Joliet gets ready for railroad bypass
By Bob Okon firstname.lastname@example.org January 15, 2013 10:58PM
Updated: February 17, 2013 6:37AM
JOLIET —The city is getting ready to start the Woodruff Road Bypass, a $2.9 million project being paid for by the CN railroad.
The new road will bypass the CN crossing at Woodruff Road, located just outside the railroad’s Joliet yard.
Bids for the work are scheduled to go out in February and to be awarded in March. The road is expected to be completed in September, said James Haller, Joliet’s director of community and economic development.
“It’s pretty straight-forward construction,” Haller said.
But the project has been in the works for two years. CN first proposed the bypass as a solution to long and frequent waits at Woodruff Road.
The crossing is one of the busiest in the area not only because of its proximity to the railroad yard, but because trains are moving at slow speeds as they decelerate while approaching the yard or just picking up speed as they depart.

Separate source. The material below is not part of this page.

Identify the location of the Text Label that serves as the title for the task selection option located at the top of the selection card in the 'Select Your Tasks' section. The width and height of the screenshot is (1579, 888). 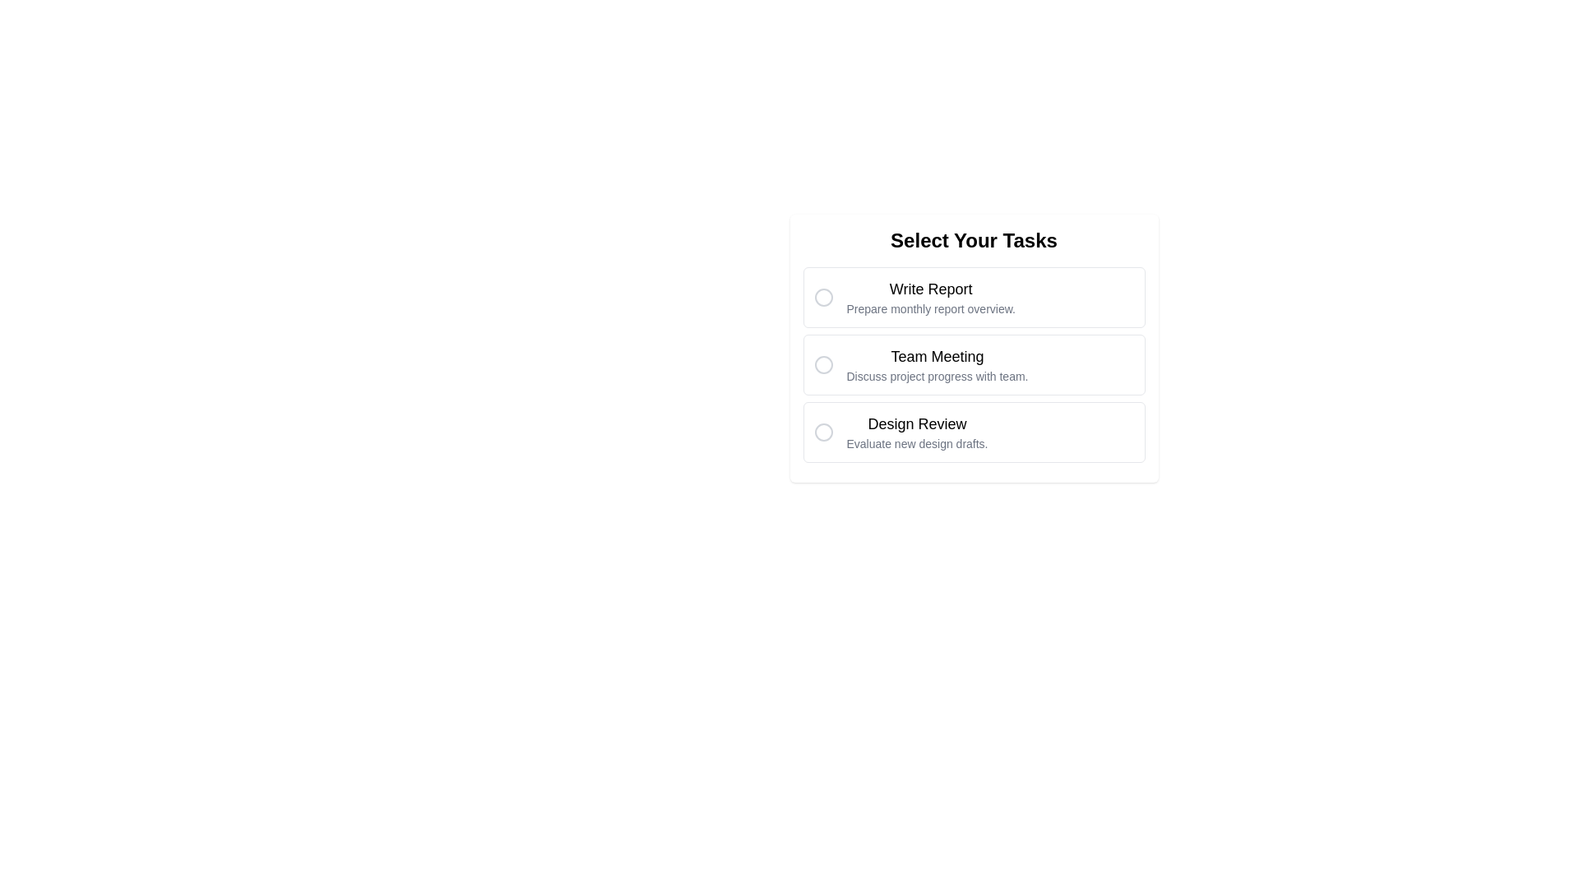
(931, 288).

The bypass will allow residents in the Forest Park neighborhood to avoid the trains altogether on the drive between home and Collins Street, one of the city’s major thoroughfares. The bypass will take them east along the tracks until they reach Collins Street just past a viaduct where the trains will move overhead.

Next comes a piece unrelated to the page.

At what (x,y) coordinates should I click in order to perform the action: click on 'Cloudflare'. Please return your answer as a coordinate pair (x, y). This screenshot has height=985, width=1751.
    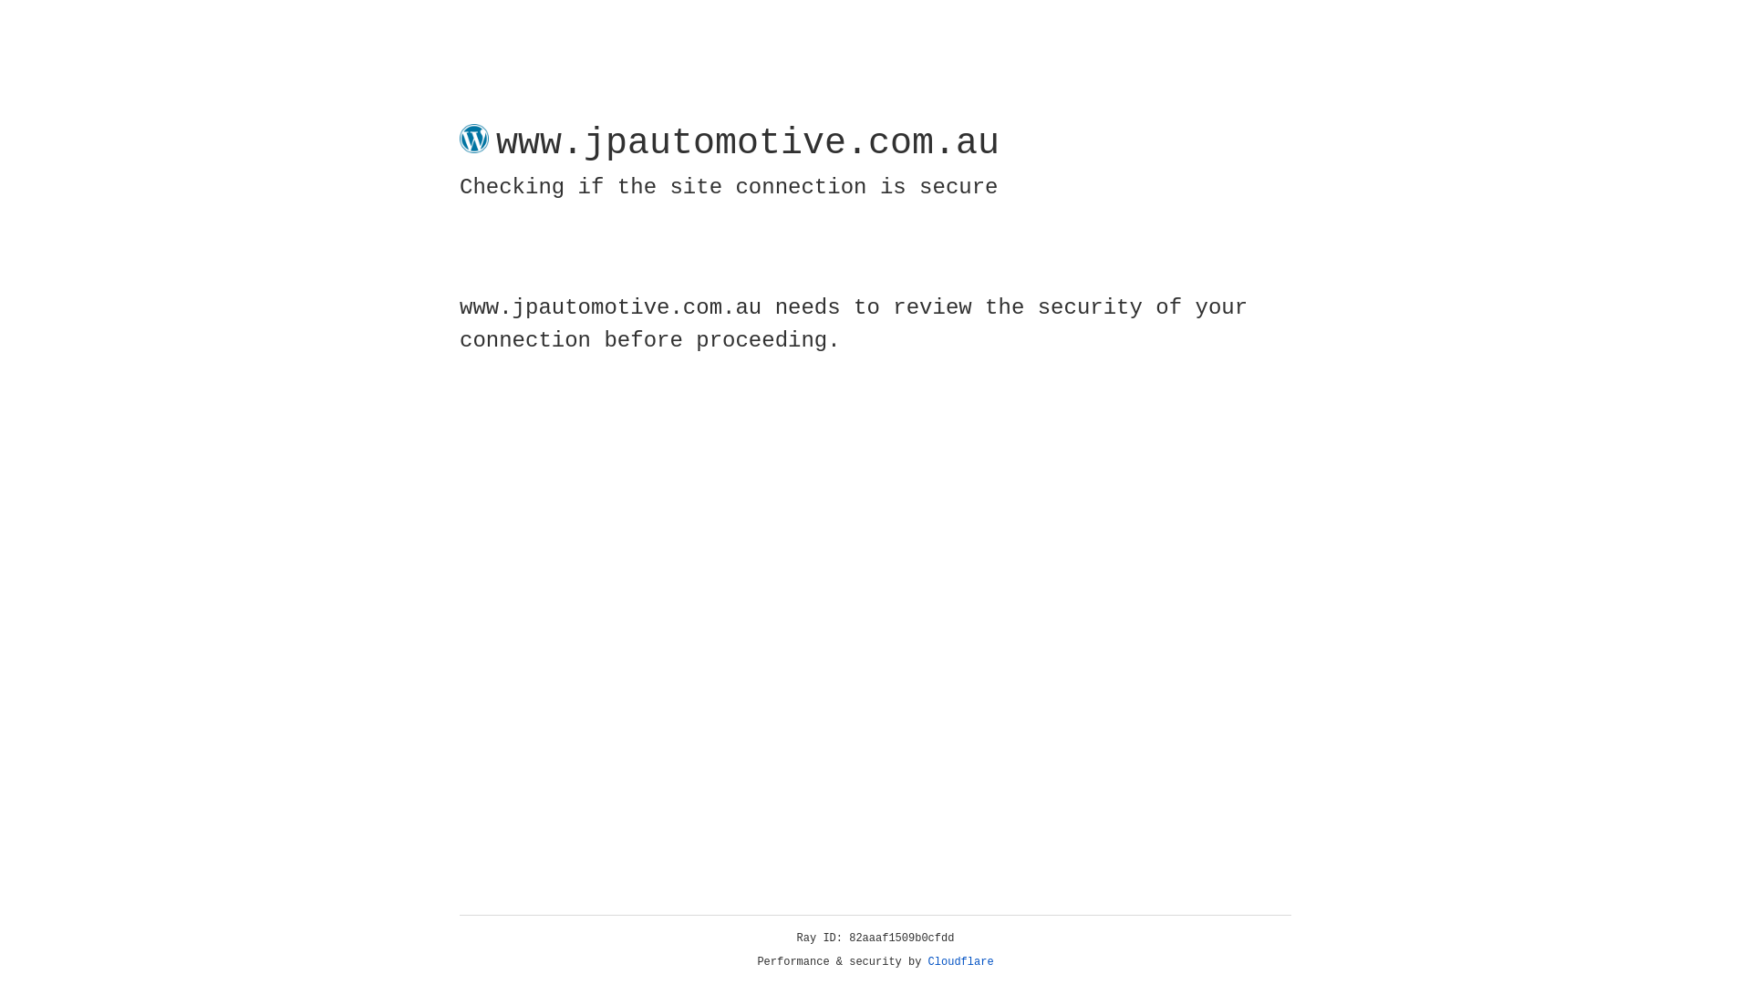
    Looking at the image, I should click on (960, 961).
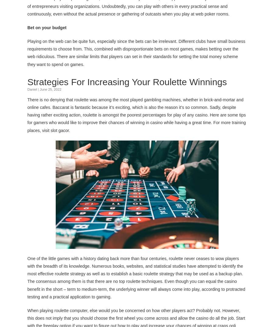 Image resolution: width=274 pixels, height=327 pixels. Describe the element at coordinates (69, 129) in the screenshot. I see `'.'` at that location.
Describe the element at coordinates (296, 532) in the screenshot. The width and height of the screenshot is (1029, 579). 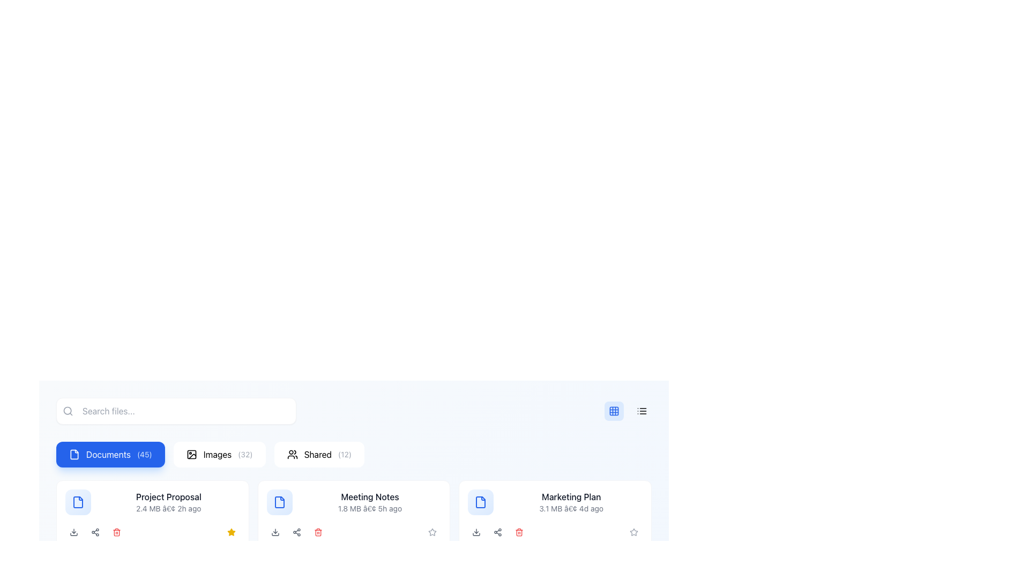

Not everyone has been pleased with the project because it puts another half-mile on the drive to Collins Street.
But it should be an interesting drive since the road is being built right through a wall of the women’s prison section of the old Joliet Correctional Center. It also winds around a lake that is the remnant of an old stone quarry.
Haller said the scenic possibilities has stirred interest in either setting aside some of the land for forest preserve trails or park land. He noted that a Collins Street Task Force in 2007 received a consultant’s recommendation that a road be built in that area to open it up for development.
Meanwhile, the project has created some peace and quiet for the neighborhood. A target range used by state prison guards was moved from the area to make room for the road.
The city not only is not paying for the road but expects to get $77,500 from it.
The state has an incentive payment program to encourage local governments to close at-grade crossings for safety’s sake. The Joliet City Council on Tuesday approved a measure that should make the state money available.